> _MATERIAL FOR THIS EXERCISE_

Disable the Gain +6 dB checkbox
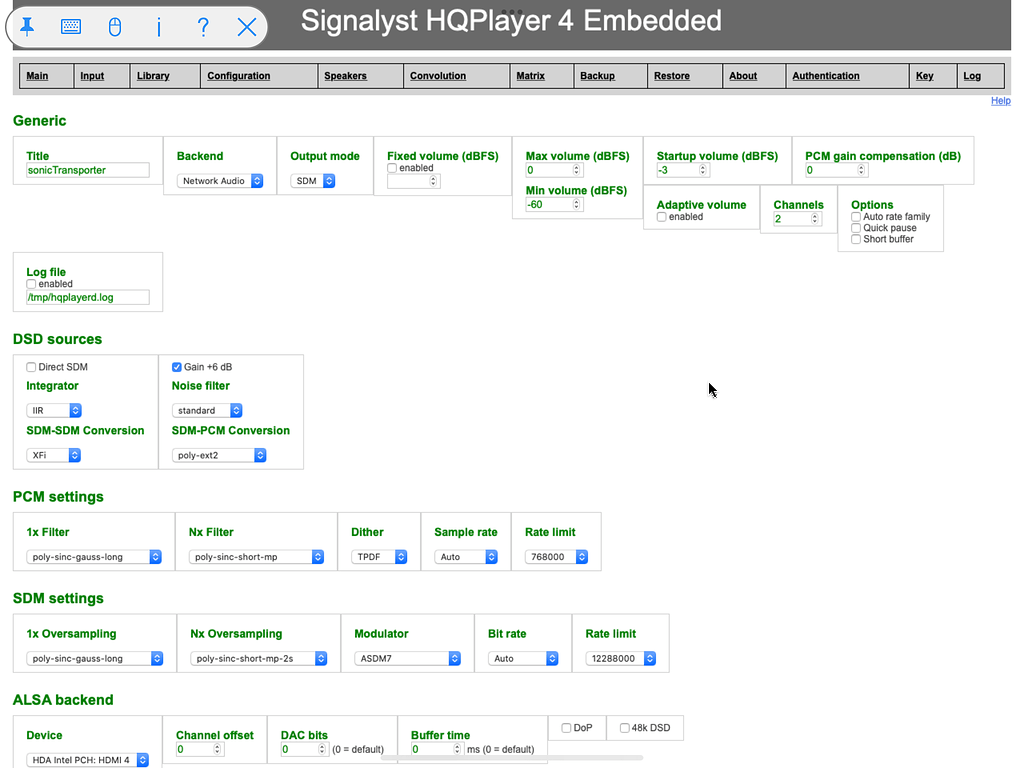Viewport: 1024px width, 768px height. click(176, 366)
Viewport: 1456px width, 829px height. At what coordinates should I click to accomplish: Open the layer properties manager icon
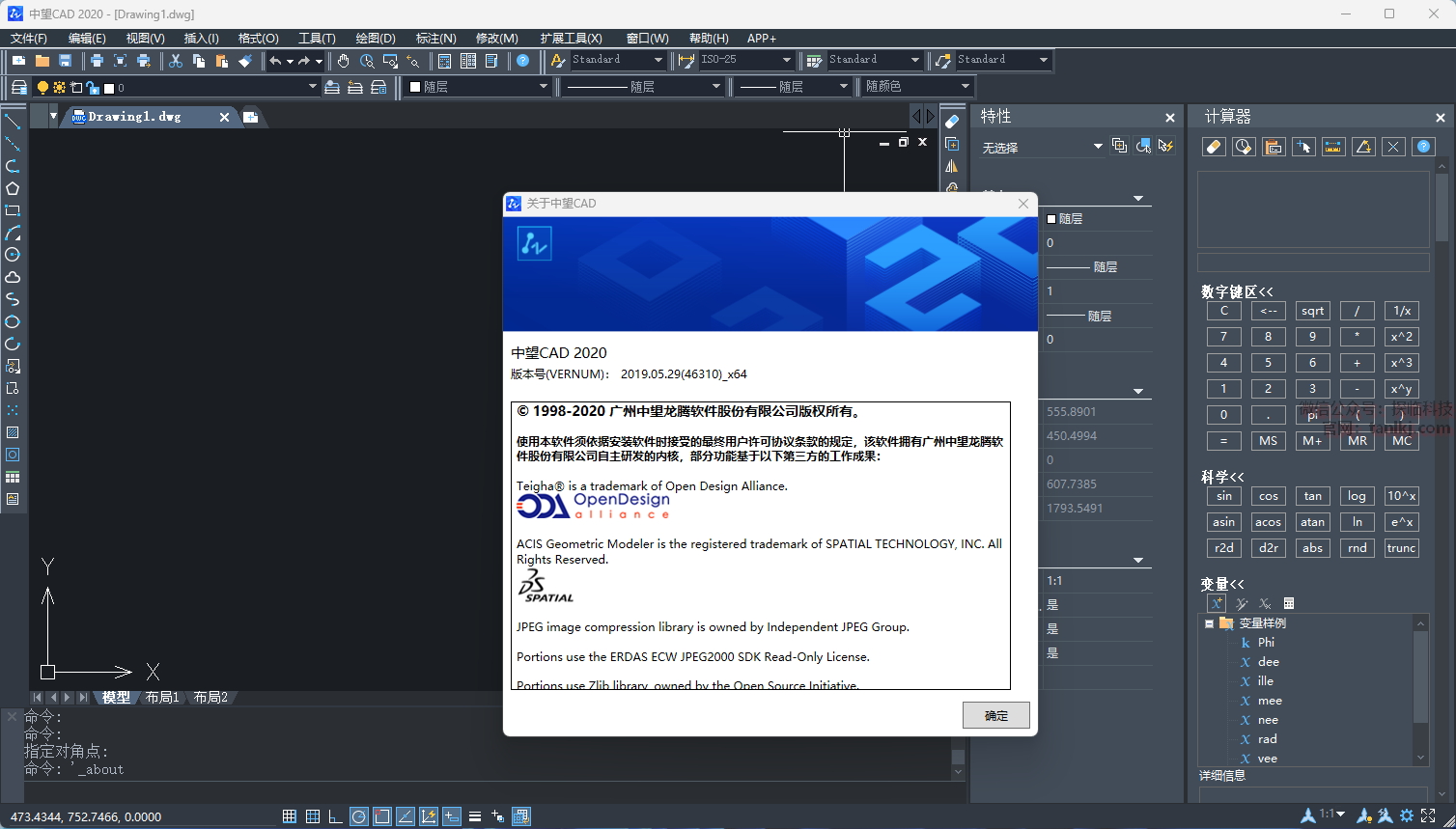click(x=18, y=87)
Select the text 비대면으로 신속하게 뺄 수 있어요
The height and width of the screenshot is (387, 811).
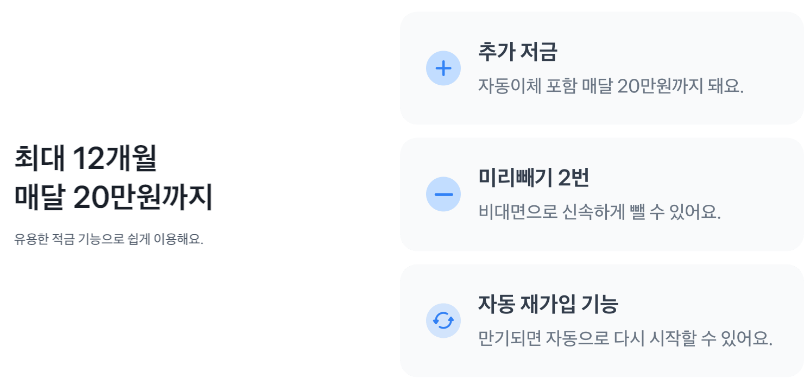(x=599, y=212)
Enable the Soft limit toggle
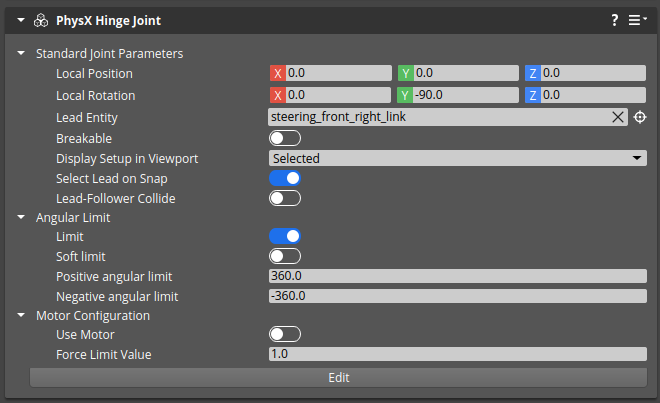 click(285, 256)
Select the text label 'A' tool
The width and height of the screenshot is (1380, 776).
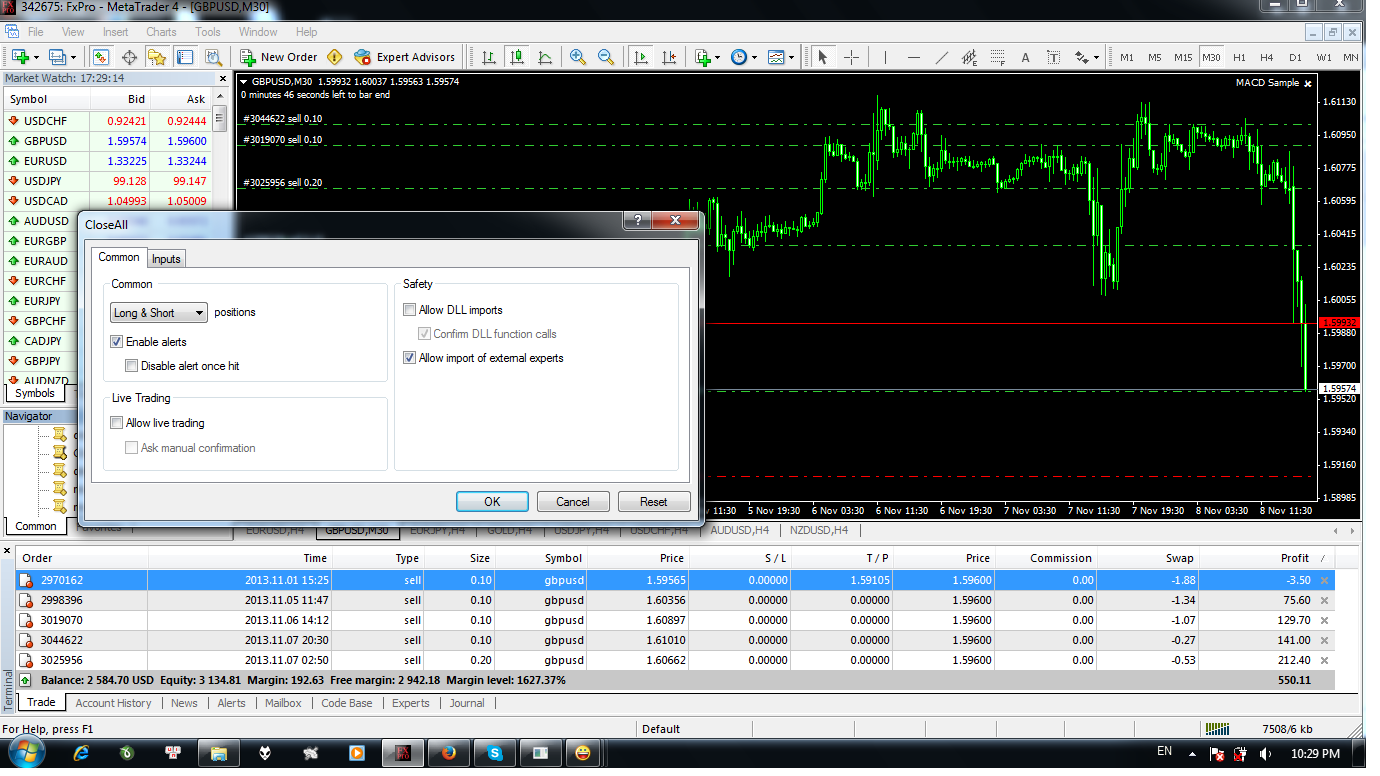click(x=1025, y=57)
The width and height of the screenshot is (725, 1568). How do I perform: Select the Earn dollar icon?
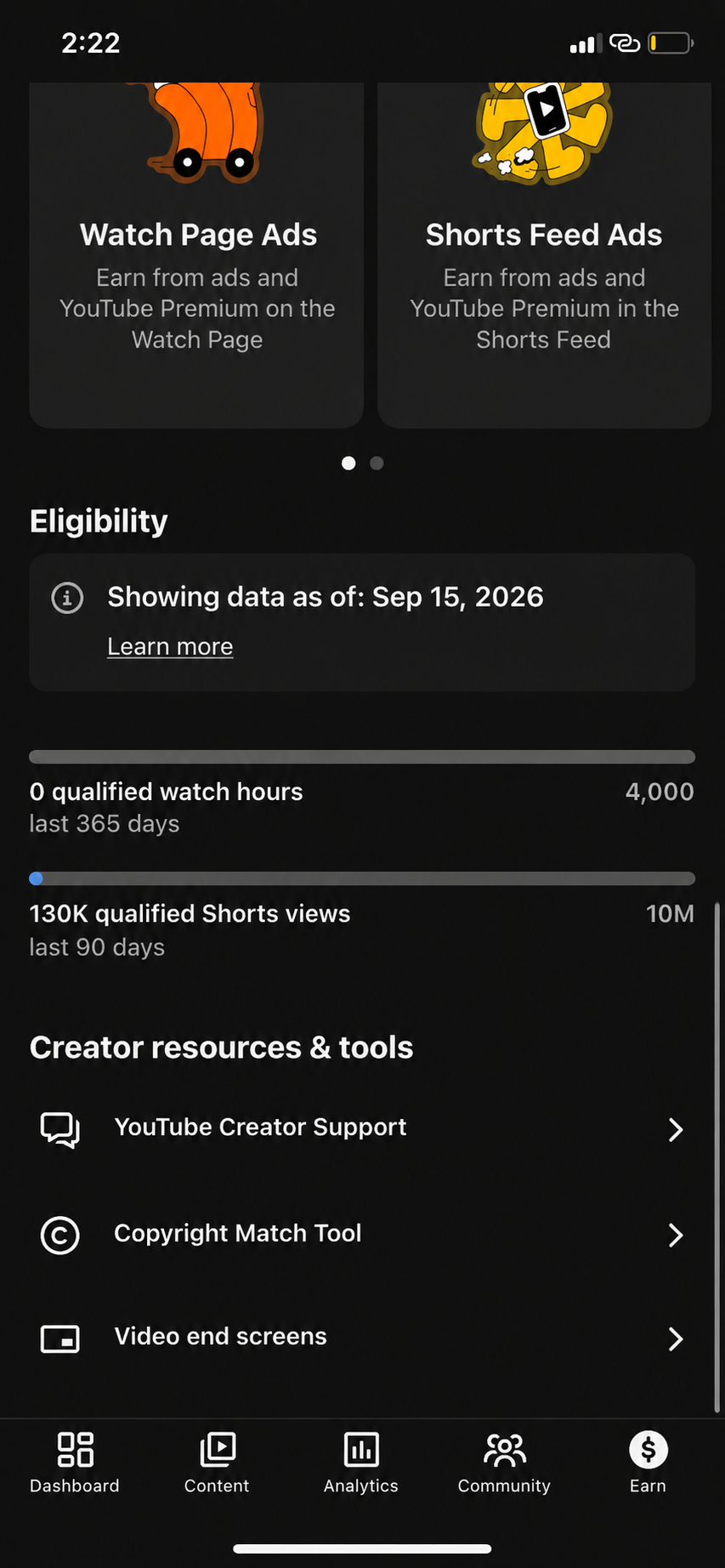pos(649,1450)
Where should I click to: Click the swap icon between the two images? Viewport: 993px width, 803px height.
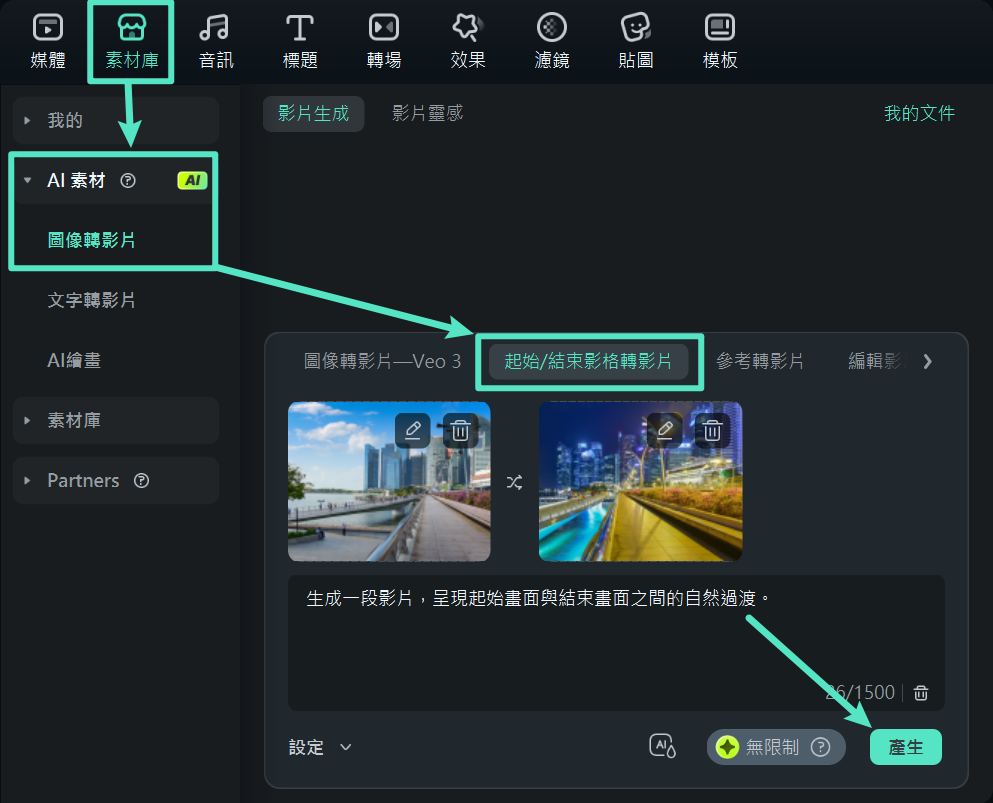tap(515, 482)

> _EXERCISE DIRECTIONS_
Above are the records; repeat them exactly, omitting every picture.

> _OUTPUT OF THE TASK_
Disable the Gain +6 dB checkbox
Viewport: 1024px width, 768px height. click(176, 366)
Viewport: 1456px width, 829px height. At what coordinates should I click to accomplish: Open the layer properties manager icon
click(x=18, y=87)
Select the text 비대면으로 신속하게 뺄 수 있어요
The height and width of the screenshot is (387, 811).
(x=599, y=212)
Enable the Soft limit toggle
 click(285, 256)
Select the text label 'A' tool
The width and height of the screenshot is (1380, 776).
click(x=1025, y=57)
The width and height of the screenshot is (725, 1568). How do I perform: Select the Earn dollar icon?
pos(649,1450)
Where should I click to: Click the swap icon between the two images? Viewport: 993px width, 803px height.
tap(515, 482)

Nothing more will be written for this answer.